La pluma de ave fénix se deslizaba elegantemente sobre el antiguo pergamino, tintándolo de negro allí donde ambos entraban en contacto, y dejando rastro de una esmerada caligrafía que delataba los años de experiencia y sabiduría de su poseedora.
Una vez cesó el ágil movimiento de muñeca que daba vida a las palabras sobre el papel, este quedó inmóvil, reposando y esperando a ser metido en un sobre para llegar a su destino final.
El serio rostro arrugado de la nueva directora releyó su obra, empapándose de las palabras que había escrito y sumergiéndose en un mundo de recuerdos y emociones.
Una generación marchaba de Hogwarts para no volver, mientras que otra nueva llegaba dispuesta a pasar y aprender allí los mejores siete años de sus vidas. Aquel era el ciclo del colegio, inevitable. Todos los años marchaban unos para la llegada de otros más jóvenes.
Minerva lo había presenciado centenares de veces, tantas que no le alcanzaba ya la cuenta. Siempre era difícil dejar marchar a aquellos pequeños niños y niñas por los que ella había velado hasta verlos convertidos en grandes jóvenes adultos que podían valerse por sí mismos y para los que se abría un nuevo mundo de oportunidades que ella misma había contemplado en sus tiempos de mocedad. Sí, aquel colegio había sido su vida durante mucho tiempo y aquellos alumnos atontados por los sueños de críos, su familia.
Pero ese año había sido diferente.
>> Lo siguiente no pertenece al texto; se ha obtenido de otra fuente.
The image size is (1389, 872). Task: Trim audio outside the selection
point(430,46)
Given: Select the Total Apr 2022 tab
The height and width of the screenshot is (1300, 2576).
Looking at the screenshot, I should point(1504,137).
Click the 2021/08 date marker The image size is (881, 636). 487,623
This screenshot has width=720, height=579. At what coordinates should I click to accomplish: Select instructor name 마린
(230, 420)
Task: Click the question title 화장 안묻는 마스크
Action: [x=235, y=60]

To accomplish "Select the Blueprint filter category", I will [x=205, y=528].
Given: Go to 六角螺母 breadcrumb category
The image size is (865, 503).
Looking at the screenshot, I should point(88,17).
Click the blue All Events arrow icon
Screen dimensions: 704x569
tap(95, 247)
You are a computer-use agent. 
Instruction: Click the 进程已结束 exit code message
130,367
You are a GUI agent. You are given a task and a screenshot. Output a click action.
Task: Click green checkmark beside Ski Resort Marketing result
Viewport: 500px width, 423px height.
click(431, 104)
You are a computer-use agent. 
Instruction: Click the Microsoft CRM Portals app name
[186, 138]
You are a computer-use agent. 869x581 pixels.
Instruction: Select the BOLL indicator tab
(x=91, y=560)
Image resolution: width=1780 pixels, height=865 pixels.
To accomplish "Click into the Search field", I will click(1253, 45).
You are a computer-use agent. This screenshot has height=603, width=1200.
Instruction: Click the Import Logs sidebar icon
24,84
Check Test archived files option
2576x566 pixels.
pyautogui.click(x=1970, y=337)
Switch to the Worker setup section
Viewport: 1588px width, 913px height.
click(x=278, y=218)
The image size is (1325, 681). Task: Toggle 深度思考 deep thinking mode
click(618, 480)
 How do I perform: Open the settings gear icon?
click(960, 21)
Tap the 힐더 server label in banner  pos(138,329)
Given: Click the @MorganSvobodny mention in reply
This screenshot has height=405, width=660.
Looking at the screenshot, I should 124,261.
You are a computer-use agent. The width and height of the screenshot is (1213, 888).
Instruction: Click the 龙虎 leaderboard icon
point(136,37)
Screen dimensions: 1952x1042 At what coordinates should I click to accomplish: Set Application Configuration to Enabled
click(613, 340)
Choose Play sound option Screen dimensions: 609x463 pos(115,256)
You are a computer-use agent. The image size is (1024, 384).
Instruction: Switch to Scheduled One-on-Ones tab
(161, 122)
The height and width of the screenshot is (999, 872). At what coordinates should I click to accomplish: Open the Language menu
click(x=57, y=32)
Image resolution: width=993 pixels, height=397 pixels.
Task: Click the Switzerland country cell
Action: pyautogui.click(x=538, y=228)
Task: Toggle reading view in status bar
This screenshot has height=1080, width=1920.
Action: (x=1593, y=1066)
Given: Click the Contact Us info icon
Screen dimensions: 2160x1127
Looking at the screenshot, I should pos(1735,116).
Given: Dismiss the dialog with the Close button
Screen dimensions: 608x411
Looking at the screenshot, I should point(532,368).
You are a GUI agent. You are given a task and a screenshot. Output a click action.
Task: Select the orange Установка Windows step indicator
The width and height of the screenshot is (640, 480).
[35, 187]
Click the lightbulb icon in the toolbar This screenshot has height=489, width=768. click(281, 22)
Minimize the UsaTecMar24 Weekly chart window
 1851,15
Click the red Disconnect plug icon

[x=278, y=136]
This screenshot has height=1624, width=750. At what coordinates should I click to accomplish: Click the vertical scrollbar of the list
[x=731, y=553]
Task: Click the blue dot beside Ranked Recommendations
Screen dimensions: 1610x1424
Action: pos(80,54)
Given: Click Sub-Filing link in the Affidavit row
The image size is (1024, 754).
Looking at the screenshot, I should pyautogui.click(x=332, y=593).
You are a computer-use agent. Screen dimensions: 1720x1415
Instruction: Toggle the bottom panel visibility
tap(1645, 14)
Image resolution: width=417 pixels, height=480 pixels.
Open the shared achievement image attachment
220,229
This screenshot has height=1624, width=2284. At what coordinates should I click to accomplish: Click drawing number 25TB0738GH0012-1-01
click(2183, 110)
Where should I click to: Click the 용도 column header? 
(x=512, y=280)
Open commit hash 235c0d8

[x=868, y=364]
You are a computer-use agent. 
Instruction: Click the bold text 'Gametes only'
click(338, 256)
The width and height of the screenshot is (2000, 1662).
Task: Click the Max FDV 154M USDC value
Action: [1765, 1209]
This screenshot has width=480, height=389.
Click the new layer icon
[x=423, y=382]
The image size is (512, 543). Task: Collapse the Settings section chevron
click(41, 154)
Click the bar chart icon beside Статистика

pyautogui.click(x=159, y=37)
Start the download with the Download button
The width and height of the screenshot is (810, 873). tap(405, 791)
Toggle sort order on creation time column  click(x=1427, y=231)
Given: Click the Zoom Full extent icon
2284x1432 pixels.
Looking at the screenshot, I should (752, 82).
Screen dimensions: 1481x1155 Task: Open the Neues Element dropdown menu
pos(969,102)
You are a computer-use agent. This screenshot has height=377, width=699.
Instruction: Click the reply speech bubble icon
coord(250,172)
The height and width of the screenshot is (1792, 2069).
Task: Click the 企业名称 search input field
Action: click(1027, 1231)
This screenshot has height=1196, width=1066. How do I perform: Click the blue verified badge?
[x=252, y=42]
Este año quienes marchaban eran su verdadera familia, sus valientes compañeros en una lucha imposible de librar pero que a pesar de ello habían ganado, gente que se había convertido de golpe en adultos para afrontar una realidad que no les correspondía vivir; la generación Potter (como ella la llamaba) hacía apenas una semana que había dado la espalda a sus años en el viejo castillo para afrontar un nuevo futuro lleno de nuevas esperanzas de continuar con sus vidas a pesar de lo vivido.
Raras veces era más difícil ver marchar a algunos alumnos, como por ejemplo (algo que nunca reconocería en público) lo fue ver a los gemelos Weasley, Fred y George. El colegio había quedado vacío sin sus risas ni sus bromas cuando se fueron.
Esta era una de esas veces.
Solo pensar en ellos entristeció su semblante. Muchas cosas de las que habían pasado a lo largo del curso anterior no habían sido justas, si no muy crueles. Fred había sido una gran pérdida de la que ningún conocido se recuperaría, al igual que de la de Lupin y Tonks o, muy a su pesar, la de Snape.
Todos ellos habían marchado en la batalla y no habían vuelto.
Sus pequeños estudiantes se iban convertidos en hombres, héroes de guerra y las mejores personas que ella había conocido. Era afortunada de haberles visto crecer, y aunque algunos con ideologías del otro bando habían causado problemas y estragos les quería igual.
Aunque ninguno de sus ahora exalumnos lo supiera, Minerva Mcgonagal seguiría velando por ellos hasta la hora de su muerte.
Lentamente dobló las cuatro cartas, y las envolvió en un sobre, hecho de pergamino antiguo. Finalmente lo selló con cera, y remató añadiendo el destinatario con su esmerada caligrafía.
Después se las entregó a Fox.
Ahora solo quedaba esperar a que las cartas llegasen a su destino.
Quizás, los intrincados lazos del azar deparasen algo más a los jóvenes de lo que estaba por caer.